▸ Do this
Copy the entries below word for word, from the line containing "coordinates (1087, 139)." through the line containing "Describe the element at coordinates (142, 149)", including both of those lines.

▸ Provided records
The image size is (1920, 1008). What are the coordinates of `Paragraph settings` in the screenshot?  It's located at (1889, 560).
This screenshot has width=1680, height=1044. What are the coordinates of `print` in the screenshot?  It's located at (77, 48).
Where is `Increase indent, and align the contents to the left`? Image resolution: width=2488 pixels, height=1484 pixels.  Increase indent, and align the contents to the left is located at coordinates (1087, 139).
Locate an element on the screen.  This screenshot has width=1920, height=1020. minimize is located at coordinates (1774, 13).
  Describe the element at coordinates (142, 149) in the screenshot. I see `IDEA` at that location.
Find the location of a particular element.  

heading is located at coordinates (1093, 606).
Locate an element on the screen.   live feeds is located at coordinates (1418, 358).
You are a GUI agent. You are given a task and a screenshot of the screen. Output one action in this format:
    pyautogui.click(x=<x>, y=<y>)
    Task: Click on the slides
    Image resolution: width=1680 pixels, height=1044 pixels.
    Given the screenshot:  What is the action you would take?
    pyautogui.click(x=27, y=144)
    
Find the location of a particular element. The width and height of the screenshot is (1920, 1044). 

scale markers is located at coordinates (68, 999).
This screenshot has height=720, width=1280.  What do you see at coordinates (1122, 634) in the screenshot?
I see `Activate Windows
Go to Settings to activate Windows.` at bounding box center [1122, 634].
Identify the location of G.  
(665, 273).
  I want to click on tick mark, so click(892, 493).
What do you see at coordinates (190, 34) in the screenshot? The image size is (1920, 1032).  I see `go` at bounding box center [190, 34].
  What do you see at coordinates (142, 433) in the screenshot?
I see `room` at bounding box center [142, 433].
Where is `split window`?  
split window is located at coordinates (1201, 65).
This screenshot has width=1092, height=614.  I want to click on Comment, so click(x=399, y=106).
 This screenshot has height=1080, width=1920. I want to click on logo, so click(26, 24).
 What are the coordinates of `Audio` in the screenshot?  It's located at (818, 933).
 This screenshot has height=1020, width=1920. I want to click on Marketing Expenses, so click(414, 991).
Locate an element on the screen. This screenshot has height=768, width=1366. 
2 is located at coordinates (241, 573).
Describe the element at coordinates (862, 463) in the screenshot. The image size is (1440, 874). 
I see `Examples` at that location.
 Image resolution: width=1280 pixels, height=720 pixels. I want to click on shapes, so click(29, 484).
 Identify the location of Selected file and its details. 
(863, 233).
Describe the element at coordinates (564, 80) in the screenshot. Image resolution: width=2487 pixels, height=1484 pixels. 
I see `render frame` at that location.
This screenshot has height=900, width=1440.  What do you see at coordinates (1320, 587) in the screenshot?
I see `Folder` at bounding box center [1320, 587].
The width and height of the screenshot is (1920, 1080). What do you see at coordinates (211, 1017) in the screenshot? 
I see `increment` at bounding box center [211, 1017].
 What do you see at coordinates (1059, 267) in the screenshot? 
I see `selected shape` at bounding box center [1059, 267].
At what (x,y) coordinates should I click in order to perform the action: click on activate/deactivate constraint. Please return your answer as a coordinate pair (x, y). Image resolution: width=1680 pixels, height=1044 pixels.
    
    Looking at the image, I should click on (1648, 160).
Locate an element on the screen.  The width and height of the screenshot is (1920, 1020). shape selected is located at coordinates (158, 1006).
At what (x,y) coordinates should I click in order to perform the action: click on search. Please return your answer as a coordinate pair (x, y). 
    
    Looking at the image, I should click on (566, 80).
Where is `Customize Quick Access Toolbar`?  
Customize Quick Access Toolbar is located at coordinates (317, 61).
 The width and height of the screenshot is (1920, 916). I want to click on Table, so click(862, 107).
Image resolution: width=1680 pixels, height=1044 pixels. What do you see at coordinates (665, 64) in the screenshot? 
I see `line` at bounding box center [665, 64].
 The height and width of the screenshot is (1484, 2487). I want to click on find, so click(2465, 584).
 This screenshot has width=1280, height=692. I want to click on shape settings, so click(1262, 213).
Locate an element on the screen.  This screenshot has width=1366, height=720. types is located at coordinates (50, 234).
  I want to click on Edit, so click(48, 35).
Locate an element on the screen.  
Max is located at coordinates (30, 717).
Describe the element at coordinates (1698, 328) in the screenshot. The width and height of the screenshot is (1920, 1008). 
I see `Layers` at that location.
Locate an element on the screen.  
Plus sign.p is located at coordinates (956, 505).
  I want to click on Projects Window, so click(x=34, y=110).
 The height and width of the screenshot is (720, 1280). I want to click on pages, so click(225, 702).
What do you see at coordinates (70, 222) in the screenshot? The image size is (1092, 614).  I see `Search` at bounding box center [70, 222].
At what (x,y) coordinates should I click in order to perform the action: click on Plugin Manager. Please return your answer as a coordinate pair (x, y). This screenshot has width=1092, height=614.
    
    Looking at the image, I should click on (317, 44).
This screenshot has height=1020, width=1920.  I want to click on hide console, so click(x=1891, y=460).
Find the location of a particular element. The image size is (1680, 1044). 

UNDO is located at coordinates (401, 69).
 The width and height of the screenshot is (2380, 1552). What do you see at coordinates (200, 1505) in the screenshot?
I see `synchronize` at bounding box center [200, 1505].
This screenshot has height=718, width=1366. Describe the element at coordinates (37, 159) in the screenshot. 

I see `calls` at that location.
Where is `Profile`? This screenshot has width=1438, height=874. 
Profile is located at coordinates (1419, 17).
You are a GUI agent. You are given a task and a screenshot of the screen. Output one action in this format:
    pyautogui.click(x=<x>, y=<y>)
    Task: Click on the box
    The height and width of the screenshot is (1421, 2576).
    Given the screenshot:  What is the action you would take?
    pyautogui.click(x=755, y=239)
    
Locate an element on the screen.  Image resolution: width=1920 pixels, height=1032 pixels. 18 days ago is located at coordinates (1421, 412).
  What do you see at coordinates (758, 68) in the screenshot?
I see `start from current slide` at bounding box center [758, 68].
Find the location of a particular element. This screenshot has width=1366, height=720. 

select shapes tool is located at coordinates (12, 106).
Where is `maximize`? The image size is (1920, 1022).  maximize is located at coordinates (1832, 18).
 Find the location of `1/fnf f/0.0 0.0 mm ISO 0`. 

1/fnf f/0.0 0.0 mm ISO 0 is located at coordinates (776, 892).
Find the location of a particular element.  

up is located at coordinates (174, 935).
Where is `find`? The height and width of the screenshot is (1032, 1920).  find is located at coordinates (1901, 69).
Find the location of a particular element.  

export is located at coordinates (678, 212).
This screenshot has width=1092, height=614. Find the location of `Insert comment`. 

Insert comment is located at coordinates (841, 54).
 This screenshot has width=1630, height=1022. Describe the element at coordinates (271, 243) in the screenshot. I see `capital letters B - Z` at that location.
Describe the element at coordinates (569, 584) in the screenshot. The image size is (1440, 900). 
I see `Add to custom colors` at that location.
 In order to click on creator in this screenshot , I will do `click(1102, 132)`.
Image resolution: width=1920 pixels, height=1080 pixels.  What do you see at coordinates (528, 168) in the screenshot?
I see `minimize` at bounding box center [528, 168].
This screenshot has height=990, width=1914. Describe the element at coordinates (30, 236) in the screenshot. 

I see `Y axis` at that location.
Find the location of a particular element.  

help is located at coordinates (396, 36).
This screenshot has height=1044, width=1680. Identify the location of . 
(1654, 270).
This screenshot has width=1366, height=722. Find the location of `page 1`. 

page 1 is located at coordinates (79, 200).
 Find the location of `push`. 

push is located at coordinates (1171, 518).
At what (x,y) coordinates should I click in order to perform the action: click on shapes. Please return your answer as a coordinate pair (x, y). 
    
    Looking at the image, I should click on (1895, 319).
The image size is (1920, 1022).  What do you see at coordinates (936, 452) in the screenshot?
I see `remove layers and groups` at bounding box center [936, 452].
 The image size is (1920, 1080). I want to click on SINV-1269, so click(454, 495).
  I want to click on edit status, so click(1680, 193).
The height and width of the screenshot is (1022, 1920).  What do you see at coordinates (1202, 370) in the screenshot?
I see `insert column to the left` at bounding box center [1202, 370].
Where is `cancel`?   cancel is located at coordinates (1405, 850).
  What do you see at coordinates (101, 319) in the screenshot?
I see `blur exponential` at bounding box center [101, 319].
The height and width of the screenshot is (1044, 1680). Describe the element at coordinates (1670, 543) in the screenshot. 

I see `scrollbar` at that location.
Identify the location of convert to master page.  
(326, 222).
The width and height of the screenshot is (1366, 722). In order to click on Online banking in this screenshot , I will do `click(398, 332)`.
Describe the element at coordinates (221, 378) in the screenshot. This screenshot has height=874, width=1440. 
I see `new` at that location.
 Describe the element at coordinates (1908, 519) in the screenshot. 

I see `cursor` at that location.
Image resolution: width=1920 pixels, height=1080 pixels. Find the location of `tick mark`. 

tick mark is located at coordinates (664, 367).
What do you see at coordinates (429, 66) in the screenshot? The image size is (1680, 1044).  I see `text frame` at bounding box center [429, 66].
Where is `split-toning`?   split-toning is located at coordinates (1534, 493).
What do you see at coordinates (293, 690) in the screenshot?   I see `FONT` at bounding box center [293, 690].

▸ Final result
Where is `Increase indent, and align the contents to the left`? Image resolution: width=2488 pixels, height=1484 pixels.  Increase indent, and align the contents to the left is located at coordinates (1087, 139).
Locate an element on the screen.  This screenshot has width=1920, height=1020. minimize is located at coordinates (1774, 13).
  Describe the element at coordinates (142, 149) in the screenshot. I see `IDEA` at that location.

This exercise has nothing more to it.